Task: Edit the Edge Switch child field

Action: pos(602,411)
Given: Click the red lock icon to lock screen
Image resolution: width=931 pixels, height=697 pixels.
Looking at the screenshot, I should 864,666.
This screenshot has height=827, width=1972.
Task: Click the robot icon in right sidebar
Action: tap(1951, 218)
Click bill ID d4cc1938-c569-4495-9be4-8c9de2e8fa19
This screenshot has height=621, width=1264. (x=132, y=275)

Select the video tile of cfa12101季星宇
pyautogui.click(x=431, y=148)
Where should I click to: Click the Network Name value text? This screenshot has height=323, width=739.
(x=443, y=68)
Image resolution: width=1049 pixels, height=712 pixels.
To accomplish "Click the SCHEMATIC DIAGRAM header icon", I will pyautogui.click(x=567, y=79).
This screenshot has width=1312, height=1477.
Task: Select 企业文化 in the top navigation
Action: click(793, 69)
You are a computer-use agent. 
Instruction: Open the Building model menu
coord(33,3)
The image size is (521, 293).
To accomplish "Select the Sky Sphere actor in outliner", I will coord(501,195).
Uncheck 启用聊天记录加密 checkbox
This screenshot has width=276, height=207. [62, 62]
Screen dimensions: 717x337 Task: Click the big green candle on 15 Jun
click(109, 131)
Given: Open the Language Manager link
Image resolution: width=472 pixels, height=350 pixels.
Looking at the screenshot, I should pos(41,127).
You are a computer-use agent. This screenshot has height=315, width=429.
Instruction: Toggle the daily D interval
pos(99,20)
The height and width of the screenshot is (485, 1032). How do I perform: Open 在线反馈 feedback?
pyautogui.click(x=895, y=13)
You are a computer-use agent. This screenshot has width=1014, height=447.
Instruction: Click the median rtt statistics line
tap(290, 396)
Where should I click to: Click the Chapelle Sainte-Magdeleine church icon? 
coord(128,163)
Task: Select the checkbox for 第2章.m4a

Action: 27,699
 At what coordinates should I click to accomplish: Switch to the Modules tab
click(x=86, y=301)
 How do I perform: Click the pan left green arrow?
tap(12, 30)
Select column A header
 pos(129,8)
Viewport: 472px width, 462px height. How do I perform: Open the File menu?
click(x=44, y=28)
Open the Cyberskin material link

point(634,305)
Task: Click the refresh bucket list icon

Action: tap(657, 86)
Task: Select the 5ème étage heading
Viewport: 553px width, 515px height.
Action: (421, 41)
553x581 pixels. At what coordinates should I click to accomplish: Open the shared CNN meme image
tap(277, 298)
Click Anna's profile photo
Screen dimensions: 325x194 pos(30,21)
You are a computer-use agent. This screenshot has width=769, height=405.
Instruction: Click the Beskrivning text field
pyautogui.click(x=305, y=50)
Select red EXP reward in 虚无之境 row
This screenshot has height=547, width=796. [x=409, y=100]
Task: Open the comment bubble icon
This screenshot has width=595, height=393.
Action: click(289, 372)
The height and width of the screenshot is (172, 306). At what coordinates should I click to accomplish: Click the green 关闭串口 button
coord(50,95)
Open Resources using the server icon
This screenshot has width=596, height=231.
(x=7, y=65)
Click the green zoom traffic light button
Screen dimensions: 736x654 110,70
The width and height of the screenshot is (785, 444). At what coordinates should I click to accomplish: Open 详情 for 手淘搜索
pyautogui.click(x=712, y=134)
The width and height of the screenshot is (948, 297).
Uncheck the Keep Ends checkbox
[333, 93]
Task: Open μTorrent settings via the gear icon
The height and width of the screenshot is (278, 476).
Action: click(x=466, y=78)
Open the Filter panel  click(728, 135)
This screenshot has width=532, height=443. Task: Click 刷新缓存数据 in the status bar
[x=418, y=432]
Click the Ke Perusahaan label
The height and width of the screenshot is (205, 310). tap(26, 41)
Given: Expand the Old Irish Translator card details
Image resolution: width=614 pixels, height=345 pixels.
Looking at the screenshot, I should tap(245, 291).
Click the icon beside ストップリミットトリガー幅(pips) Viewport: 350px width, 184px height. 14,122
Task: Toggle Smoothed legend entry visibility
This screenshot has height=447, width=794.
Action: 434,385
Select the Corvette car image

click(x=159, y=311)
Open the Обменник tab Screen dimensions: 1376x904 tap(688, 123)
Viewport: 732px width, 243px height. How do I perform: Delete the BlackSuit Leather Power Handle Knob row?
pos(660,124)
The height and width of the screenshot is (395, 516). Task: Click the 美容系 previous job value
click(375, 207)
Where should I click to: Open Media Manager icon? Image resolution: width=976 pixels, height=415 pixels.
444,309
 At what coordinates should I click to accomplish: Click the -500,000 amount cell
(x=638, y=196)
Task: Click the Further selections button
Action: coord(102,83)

**Exercise requirements**.
The stopping point is the line containing "Image resolution: width=1049". Reproduce exactly every line of the material from the first through that one.

**Problem solution**.
Task: Edit the Edge Switch child field

Action: pos(602,411)
Given: Click the red lock icon to lock screen
Image resolution: width=931 pixels, height=697 pixels.
Looking at the screenshot, I should 864,666.
This screenshot has height=827, width=1972.
Task: Click the robot icon in right sidebar
Action: tap(1951, 218)
Click bill ID d4cc1938-c569-4495-9be4-8c9de2e8fa19
This screenshot has height=621, width=1264. (x=132, y=275)

Select the video tile of cfa12101季星宇
pyautogui.click(x=431, y=148)
Where should I click to: Click the Network Name value text? This screenshot has height=323, width=739.
(x=443, y=68)
Image resolution: width=1049 pixels, height=712 pixels.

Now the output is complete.